In fact, the regulation expects all controllers to take a more proactive approach to data protection and privacy and contains many articles that apply equally, no matter the size of organisation.
Big corporate customers may even view smaller firms a higher risk if they’re unable to demonstrate control over data processing. Meaning small companies could be due a rude awakening. And failure to comply means a firm could be fined 4 per cent of its global turnover.
Navigating muddy waters
The overlap between GDPR and MiFID II is a tad muddy. MiFID states the recording should be stored for five years, GDPR is vaguer and simply states that personal data shouldn’t be kept for any longer than needed. Is five years too long for a simple telephone conversation that didn’t lead to a transaction (but might have done)? Where’s the assurance that the legislations dovetail properly, or whether the right hand even knows what the left hand is doing?
In an uncertain environment, a company should strive for absolute security. Avoiding a difficult situation is far better than firefighting one. Given that human error is the most common cause of mishaps, automating the recording and secure storage of data is really the only recourse.
Finding resilience in the cloud
Naturally audio files are very expensive and will eat through storage capacity in no time at all. Using a cloud-based voice recording solution that encrypts data in transit, as well as rest, is therefore very important and will give businesses access to an infrastructure which far exceeds their own, in terms of sophistication and impenetrability.
Finding a viable means of recording business calls on a device, without also capturing personal calls is also a pressing new requirement. The simple act of recording non-work related conversations, let alone listening to them, would infringe GDPR. However, there is now a means of providing a dedicated business number on any iOS or Android mobile number, so business and personal communications can be split.
Using a central repository or vault with access control, real time monitoring and robust service level guarantees is also paramount. This all sounds very intimidating but in reality, all a company needs is access to a cloud based app available from their employees’ smartphones, like Resilient’s.
Business as usual
Despite the solution’s simplicity, you might question whether compliance is necessary given most of the UK public voted for Brexit on 23rd June.

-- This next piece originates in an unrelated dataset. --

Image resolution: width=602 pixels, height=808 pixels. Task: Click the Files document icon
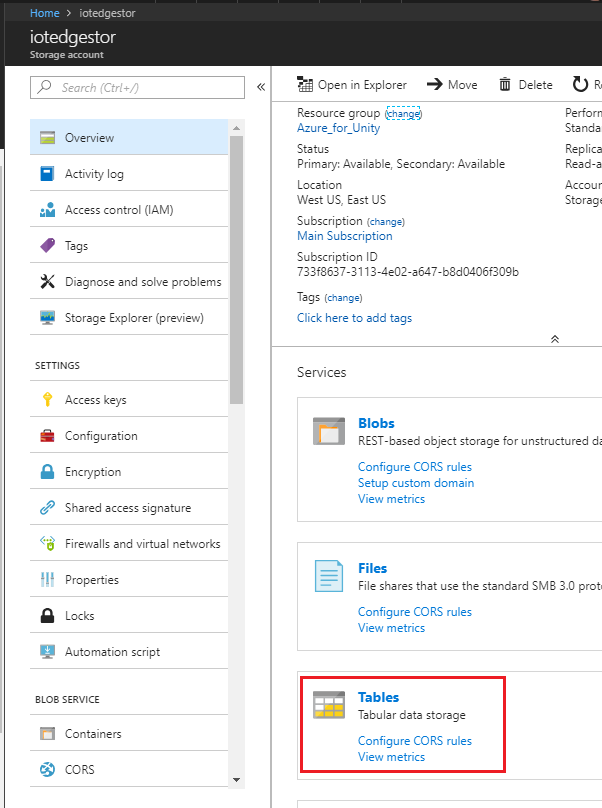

Because the government is yet to trigger Article 50 and it will take a further two years to exit the EU, the FCA has confirmed that much of the UK regulation derived from EU legislation will remain applicable until the negotiations are finalised and enacted. Meanwhile, the Information Commissioner’s Officer (ICO) has confirmed that if the UK wishes to trade with the EU single market on equal terms, post Brexit, it will need to prove ‘adequacy’ – in other words UK data protection standards would have to be equivalent to the EU’s GDPR framework.
This means, companies will need to prepare for both pieces of legislation while ensuring nothing falls between the cracks. Telephony is small but a significant piece of the MiFID II regulation. Given that next year will fly by, I suggest making compliance your new year’s resolution.
James Foley is vice president of customer experience at Resilient.